Part 1 of 2
He’s sold over 65 million books in the United States alone. And his TV show has been seen by children in more than 100 countries and territories around the world.
Who am I talking about?
Marc Brown, of course.
It’s been 35 years since Marc’s lovable aardvark, Arthur, made his debut in 1976 in “Arthur’s Nose.”
And after all these years, Marc is still shocked by Arthur’s success. “No one is more surprised than myself,” the author told me in a phone interview. “I thought maybe one or two books about this character. I never ever dreamed of television. This has been an amazing adventure that Arthur has taken me along with him on. I just feel luck to be along for the ride.”
It’s been almost 10 years since Marc last released a new Arthur book, but this spring, in honor of Arthur’s 35th anniversary, Marc has created a new read, “Arthur Turns Green.”

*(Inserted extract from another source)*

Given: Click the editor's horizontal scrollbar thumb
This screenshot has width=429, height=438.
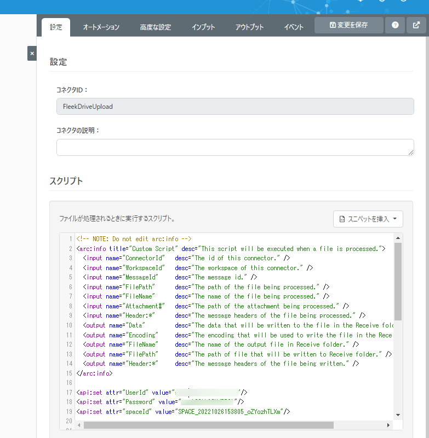Looking at the screenshot, I should [208, 425].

It was request from his publisher (Little, Brown and Company Books for Young Readers) that started Marc thinking about crafting a new book. It was also suggested that the book focus on the environment.
“My first reaction was Ugh, that sounds kind of dull,” Marc said. “We’re all bombarded by the things we need to do to save the planet.”
Marc spent a lot of time thinking of how he could make the subject fun for kids and couldn’t come up with anything. He was actually looking for other subject matter when an idea came to him. “What if D.W. thought that Arthur was really turning green?” Marc thought. “I love that expression — turning green, going green. That kind of started the whole story unfolding for me.”
Arthur, of course, isn’t really turning green. He’s working on a school project on ways to save energy at home, but D.W. doesn’t know that.
With all the notoriety one would think Marc always planned on becoming an author/illustrator. But he says that’s far from the truth. “I think it was by default after being fired after from many other jobs,” he joked.
“I was telling a bedtime story to my son one night, when I guess that proverbial light bulb went off over my head. And I finished the bedtime story and I thought ‘Wow, this is what I really want to do as a job. I love telling stories, drawing pictures and working with kids.”
And kids love Marc’s books. They love them because the characters feel real to them, Marc said. “Arthur doesn’t always get it right. He’s this little character who is trying to navigate the mud puddles of life. And sometimes he steps in them and gets all muddy and wet. It takes him a while to figure things out.”
Arthur’s world is representative to the world humans live in, Marc said. We have all different kinds of people, races, religions and colors of skin.
“It seemed like animals are things that kids relate to easily,” he said. “And by using different kinds of animals, it’s like all kids can relate to these characters. You’re not only working with children who are all blue-eyed and blond-haired. It immediately opens the possibility for every child to relate to them easily.”